Les parties ont été convoquées à l’audience du 10 juin 2024 par lettre recommandée avec avis de réception signée par la S.A.S SOTEB ARCHITECTURE le 13 mai 2024 et par Monsieur [Q] [Z] le 10 mai 2024. La S.A.S SOTEB ARCHITECTURE a sollicité le renvoi de cette affaire fixée à l’audience du 16 septembre 2024. En l’absence du demandeur à cette audience et sans motif légitime expliquant son absence, le Tribunal a rendu une décision de caducité le 16 septembre 2024. Le 5 décembre 2024, la S.A.S. SOTEB ARCHITECTURE sollicitait du Tribunal Judiciaire de VESOUL le relevé de cette caducité. Les parties étaient convoquées à l’audience du 19 mai 2025 par lettre recommandée avec avis de réception signée par la S.A.S SOTEB ARCHITECTURE le 22 avril 2025 et par Monsieur [Q] [Z] le 19 avril 2025. Un conseil s’étant constitué pour la S.A.S. SOTEB ARCHITECTURE, le dossier a été renvoyé à l’audience du 15 septembre 2025.
A cette date, la S.A.S. SOTEB ARCHITECTURE représentée par son président, Monsieur [B] [O] a comparu en personne ainsi que Monsieur [Q] [Z].
La S.A.S. SOTEB ARCHITECTURE a sollicité la condamnation de Monsieur [Q] [Z] à lui payer la somme de 2574 euros en règlement du solde de sa note d’honoraires du 27 octobre 2022, ainsi que le montant d’un euro à titre de dommages et intérêts, un euro au titre de l’article 700 du code de procédure civile, ainsi que les dépens. Elle a fait valoir qu’elle avait réalisé les travaux de réhabilitation pour lesquels Monsieur [Q] [Z] l’avait mandatée et qu’elle n’avait été payée que partiellement, que le chantier n’avait pas avancé car elle n’avait plus de nouvelles de celui-ci. Elle précise que le plaquiste n’avait pas une mission complète sur le chantier et que Monsieur [Q] [Z] devait réaliser lui-même des finitions. Elle ajoute qu’elle avait réparé les malfaçons exposées par le défendeur et qu’il s’agissait de désordres purement esthétiques.
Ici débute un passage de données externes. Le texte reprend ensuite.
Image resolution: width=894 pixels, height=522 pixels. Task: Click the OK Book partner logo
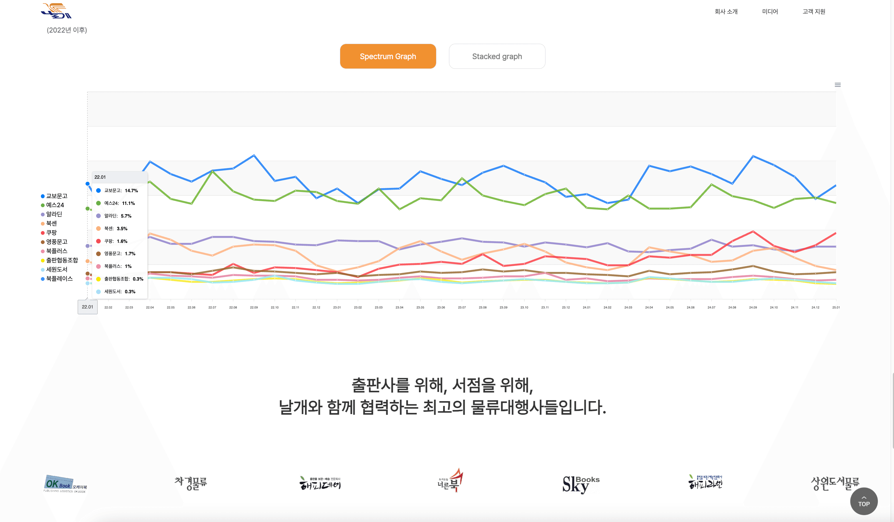[x=65, y=484]
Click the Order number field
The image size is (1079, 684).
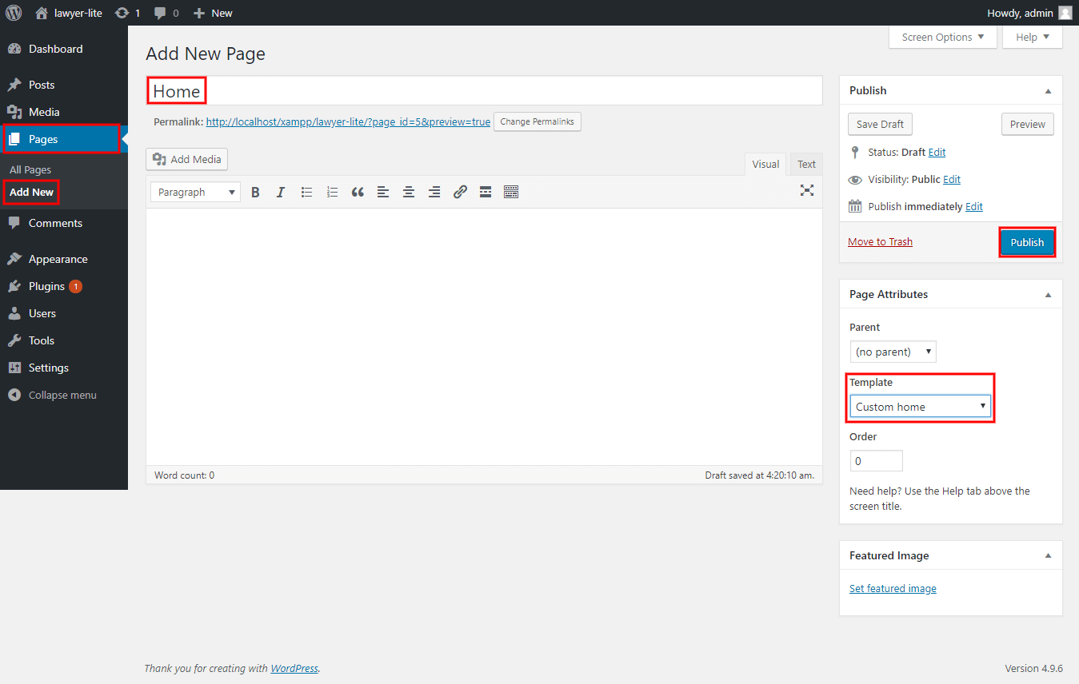click(876, 461)
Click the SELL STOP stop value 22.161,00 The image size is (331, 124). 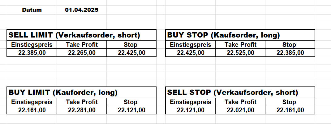pos(290,110)
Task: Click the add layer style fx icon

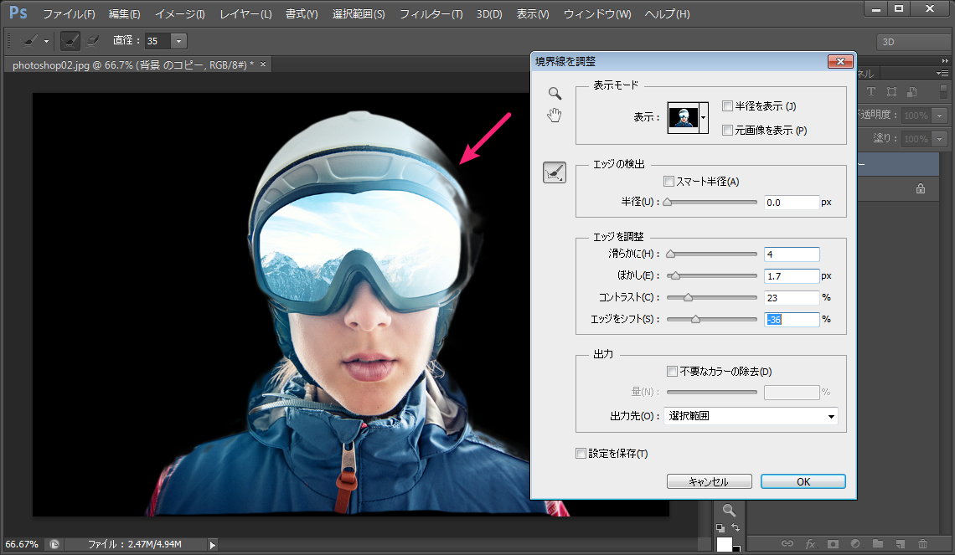Action: point(810,544)
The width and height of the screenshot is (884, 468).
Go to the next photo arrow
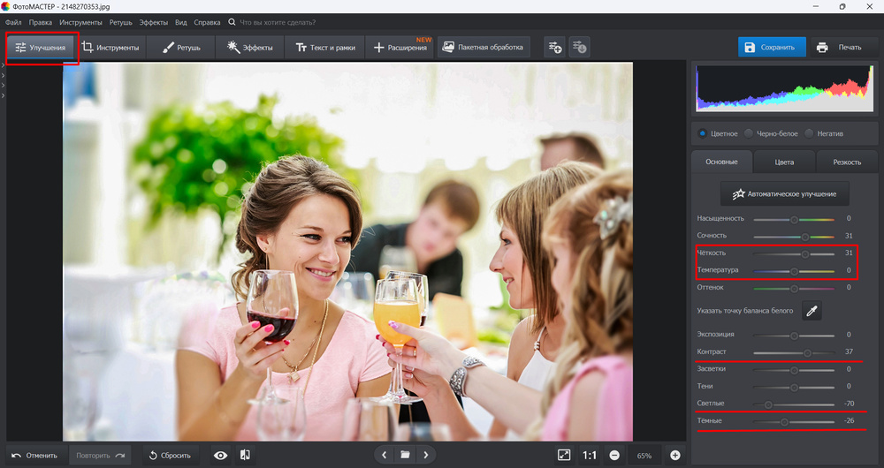(426, 455)
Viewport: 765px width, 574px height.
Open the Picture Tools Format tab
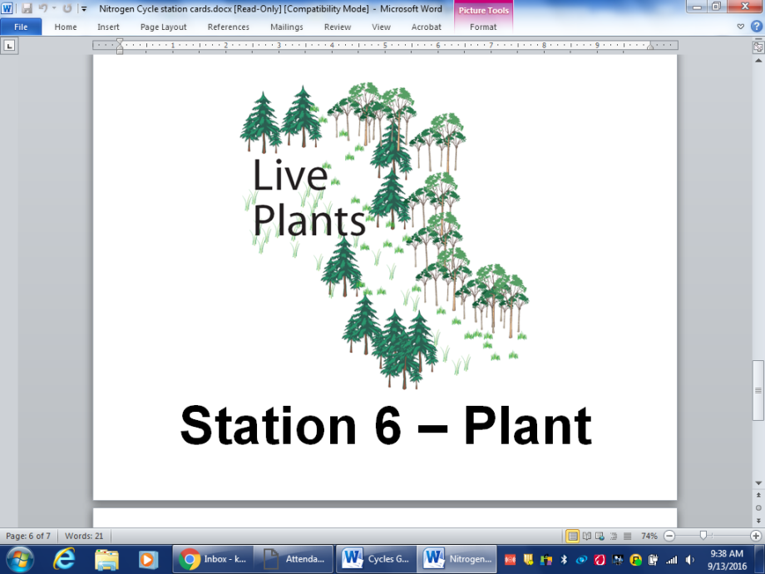(483, 27)
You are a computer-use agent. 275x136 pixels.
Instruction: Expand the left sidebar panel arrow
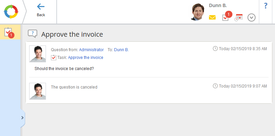[x=22, y=117]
Monsieur [Q] [Z] s’oppose aux demandes de la S.A.S. SOTEB ARCHITECTURE. Il s’en rapporte à ses écritures aux termes desquelles il sollicite une réduction de 2623,50 euros du montant des travaux réalisés par la demanderesse, la condamnation de celle-ci à lui payer la somme de 2000 euros au titre du préjudice matériel, 1000 euros au titre du préjudice moral, 1000 euros sur le fondement de l’article 700 du code de procédure civile et les entiers dépens. Il fait valoir qu’il avait conclu avec Monsieur [B] [O] un contrat de maîtrise d’œuvre, que les travaux réalisés par la S.AS. SOTEB ARCHITECTURE n’ont pas été achevés correctement, que la mission confiée à celle-ci portait sur l’intégralité de sa maison. Il précise que Monsieur [N] chargé des travaux d’isolation et de placoplâtre par la S.AS. SOTEB ARCHITECTURE n’avait pas terminé ceux-ci, que la S.AS. SOTEB ARCHITECTURE avait émis une nouvelle facture distincte et supérieur de 2082,97 euros de celle émise par la société Monsieur [N] pour les travaux d’isolation du rez-de-chaussée, que les artisans n’avaient pas souhaité intervenir sur un chantier en cours et inachevé. Il expose que cette carence de la S.A.S. SOTEB ARCHITECTURE a entraîné une augmentation du montant des travaux restant à réaliser de 20.000 euros et qu’il ne pouvait s’engager dans une expertise judiciaire.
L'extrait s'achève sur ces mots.